··· Trecho do documento
(por Magno Córdova)
Deve ter sido em 1989 ou 1990.
Eu mal conhecia o Rio. Havia
tirado uns dias de férias e parti pra maravilhosa sozinho. Numa tarde após o
almoço, fui visitar o MIS e me encaminhei pra praça XV, onde fica sua sede.
Logo na entrada do edifício, busquei informações e ocorreu o seguinte diálogo
com a informante:
-
“Olha, isso que você está procurando fica lá no MIS da Lapa. Procure o ‘seu
Elto’ que ele irá te ajudar”, orientou-me a moça.
- E qual será a melhor hora pra falar com o
“seu Elto”?, perguntei.
-
“Ele está lá agora. Quer que eu ligue e informe que você irá procurá-lo daqui a
pouco?”.
-
Faça isso, por favor. Muito obrigado.
Rumei pra Lapa a pé, caminhante
apaixonado por aquele centro fascinante.
Anunciei-me na recepção do museu
na Lapa e foi-me indicada uma porta até onde eu deveria me dirigir ao encontro
do senhor Elto, que me aguardava. Quando abro a porta indicada, a surpresa: “Seu
Elto” era Elton Medeiros, ali, disposto a me ciceronear.
Uma tarde inteira no Museu da
Imagem e do Som da Lapa sendo “guiado” por Elton Medeiros não é uma coisa
comum para um “turista” mineiro meio acaipirado, pego no susto por uma
casualidade.
Elton é criatura iluminada também
como funcionário público, tanto quanto como melodista (dos melhores) e letrista/poeta!
Dedicou-se integralmente aos meus anseios de conhecimento, sem contar a riqueza
das histórias nascidas das perguntas mais banais que eu, um pouco tímido,
tiete maravilhado, o lançava. Ficou feliz e empolgado ao saber que eu sou
nascido no Vale do Jequitinhonha. Tinha conhecimento de causa do lugar,
admirador da arte em barro e tecelã realizada por gente minha conterrânea. "Uma gota de afinidade recíproca", lembro-me que pensei comigo, como forma até mesmo de disciplinar o fascínio pelo encontro. Ele quis e conseguiu me deixar à vontade e feliz com essa informação sobre o Jequitinhonha.
Quando Elton me sugeriu que eu conhecesse e levou-me aos Arquivos da Rádio Nacional, incorporados ao acervo do museu, encontrava-se ali o Chiquinho
Faria, irmão do Paulinho da Viola, um dos grandes pesquisadores e especialistas do patrimônio do MIS, a quem fui apresentado.
Tarde boa na cidade do Rio? Uma
benção!
······
··· Informações extraídas
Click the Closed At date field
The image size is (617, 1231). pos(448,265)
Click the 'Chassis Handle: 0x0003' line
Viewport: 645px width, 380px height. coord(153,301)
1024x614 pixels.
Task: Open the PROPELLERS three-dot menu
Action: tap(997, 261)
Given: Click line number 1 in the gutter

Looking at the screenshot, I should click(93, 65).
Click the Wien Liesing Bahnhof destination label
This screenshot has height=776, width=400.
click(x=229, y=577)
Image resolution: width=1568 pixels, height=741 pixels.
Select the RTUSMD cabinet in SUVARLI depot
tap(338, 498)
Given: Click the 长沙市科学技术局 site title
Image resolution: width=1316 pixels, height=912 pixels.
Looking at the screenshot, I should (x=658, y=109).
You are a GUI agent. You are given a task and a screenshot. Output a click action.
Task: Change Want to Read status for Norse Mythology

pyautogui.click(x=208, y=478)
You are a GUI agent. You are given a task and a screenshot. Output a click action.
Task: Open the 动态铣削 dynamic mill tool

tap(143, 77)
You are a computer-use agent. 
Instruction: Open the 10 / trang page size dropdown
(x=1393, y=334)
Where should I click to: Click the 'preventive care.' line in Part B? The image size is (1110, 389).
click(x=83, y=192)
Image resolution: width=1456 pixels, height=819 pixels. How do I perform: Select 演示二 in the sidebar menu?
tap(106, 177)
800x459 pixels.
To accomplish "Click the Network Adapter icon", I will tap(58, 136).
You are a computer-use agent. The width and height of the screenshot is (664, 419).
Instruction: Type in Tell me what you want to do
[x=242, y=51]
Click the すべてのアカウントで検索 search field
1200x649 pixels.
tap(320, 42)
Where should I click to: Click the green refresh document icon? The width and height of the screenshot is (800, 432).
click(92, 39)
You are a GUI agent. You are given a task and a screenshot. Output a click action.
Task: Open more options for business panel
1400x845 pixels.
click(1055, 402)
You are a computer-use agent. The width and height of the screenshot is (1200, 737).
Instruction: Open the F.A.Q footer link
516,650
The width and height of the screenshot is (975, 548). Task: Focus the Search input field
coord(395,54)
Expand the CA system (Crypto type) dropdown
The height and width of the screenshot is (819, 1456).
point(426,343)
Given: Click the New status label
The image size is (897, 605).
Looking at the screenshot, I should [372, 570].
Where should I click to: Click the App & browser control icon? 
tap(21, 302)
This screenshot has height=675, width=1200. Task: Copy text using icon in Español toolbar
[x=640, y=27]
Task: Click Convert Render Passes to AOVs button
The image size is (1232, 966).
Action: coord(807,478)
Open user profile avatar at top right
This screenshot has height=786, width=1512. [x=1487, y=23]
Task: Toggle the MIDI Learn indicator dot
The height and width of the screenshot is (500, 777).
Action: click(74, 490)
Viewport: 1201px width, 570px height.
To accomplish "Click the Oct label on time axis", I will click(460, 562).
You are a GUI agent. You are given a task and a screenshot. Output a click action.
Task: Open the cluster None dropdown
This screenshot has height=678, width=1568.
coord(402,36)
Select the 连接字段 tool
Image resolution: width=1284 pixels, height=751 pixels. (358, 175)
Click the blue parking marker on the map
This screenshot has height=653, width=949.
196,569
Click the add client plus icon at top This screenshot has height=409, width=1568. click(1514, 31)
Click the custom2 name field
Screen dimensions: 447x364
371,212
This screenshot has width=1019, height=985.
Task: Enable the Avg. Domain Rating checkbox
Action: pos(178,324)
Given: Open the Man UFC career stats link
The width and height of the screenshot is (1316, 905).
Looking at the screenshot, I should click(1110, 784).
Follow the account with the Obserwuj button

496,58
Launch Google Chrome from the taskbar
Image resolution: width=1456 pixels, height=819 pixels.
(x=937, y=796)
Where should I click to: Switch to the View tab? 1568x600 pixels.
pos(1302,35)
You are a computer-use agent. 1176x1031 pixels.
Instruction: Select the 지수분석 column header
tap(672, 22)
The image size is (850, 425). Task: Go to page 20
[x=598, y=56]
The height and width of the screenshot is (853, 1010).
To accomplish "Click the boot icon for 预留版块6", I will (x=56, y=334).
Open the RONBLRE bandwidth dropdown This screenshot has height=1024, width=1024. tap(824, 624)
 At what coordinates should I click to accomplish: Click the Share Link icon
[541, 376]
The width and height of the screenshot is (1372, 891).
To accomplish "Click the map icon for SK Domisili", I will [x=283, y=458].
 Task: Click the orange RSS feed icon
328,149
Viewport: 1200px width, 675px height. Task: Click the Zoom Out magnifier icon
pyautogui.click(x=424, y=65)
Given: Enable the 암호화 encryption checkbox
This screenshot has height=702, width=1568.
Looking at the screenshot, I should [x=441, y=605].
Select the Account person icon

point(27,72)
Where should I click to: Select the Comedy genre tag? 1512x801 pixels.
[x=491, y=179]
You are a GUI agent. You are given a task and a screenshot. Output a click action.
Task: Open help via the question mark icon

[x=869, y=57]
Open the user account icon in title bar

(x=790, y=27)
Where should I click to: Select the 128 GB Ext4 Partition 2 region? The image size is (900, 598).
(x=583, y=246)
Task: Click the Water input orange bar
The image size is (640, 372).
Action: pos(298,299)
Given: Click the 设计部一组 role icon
······
Tarefas:
- a) Reescreva em forma de lista o parágrafo do relato que começa com "Elton é criatura iluminada", conservando seus fatos principais.
- b) Resuma o relato em duas frases.
- c) Transcreva do relato o trecho que começa por "Uma tarde inteira" e vai até "casualidade.".

Respostas fornecidas:
- a)
- Elton é pessoa iluminada como funcionário público, como melodista (dos melhores) e como letrista/poeta.
- Dedicou-se integralmente aos anseios de conhecimento do autor e contou histórias ricas a partir das perguntas mais banais que este, um pouco tímido e maravilhado, lhe fazia.
- Ficou feliz e empolgado ao saber que o autor nasceu no Vale do Jequitinhonha.
- Conhecia o lugar e admirava a arte em barro e a tecelagem feitas por sua gente.
- O autor pensou consigo: "Uma gota de afinidade recíproca".
- Elton quis e conseguiu deixá-lo à vontade e feliz com essa informação sobre o Jequitinhonha.

- b) Em férias no Rio, por volta de 1989 ou 1990, o autor foi ao MIS da praça XV e acabou encaminhado ao MIS da Lapa, onde descobriu que o "seu Elto" que o aguardava era Elton Medeiros. Elton guiou-o por uma tarde inteira, contou-lhe histórias, alegrou-se ao saber que ele nascera no Vale do Jequitinhonha e levou-o aos Arquivos da Rádio Nacional, onde o autor foi apresentado a Chiquinho Faria, irmão de Paulinho da Viola.

- c)
Uma tarde inteira no Museu da
Imagem e do Som da Lapa sendo “guiado” por Elton Medeiros não é uma coisa
comum para um “turista” mineiro meio acaipirado, pego no susto por uma
casualidade.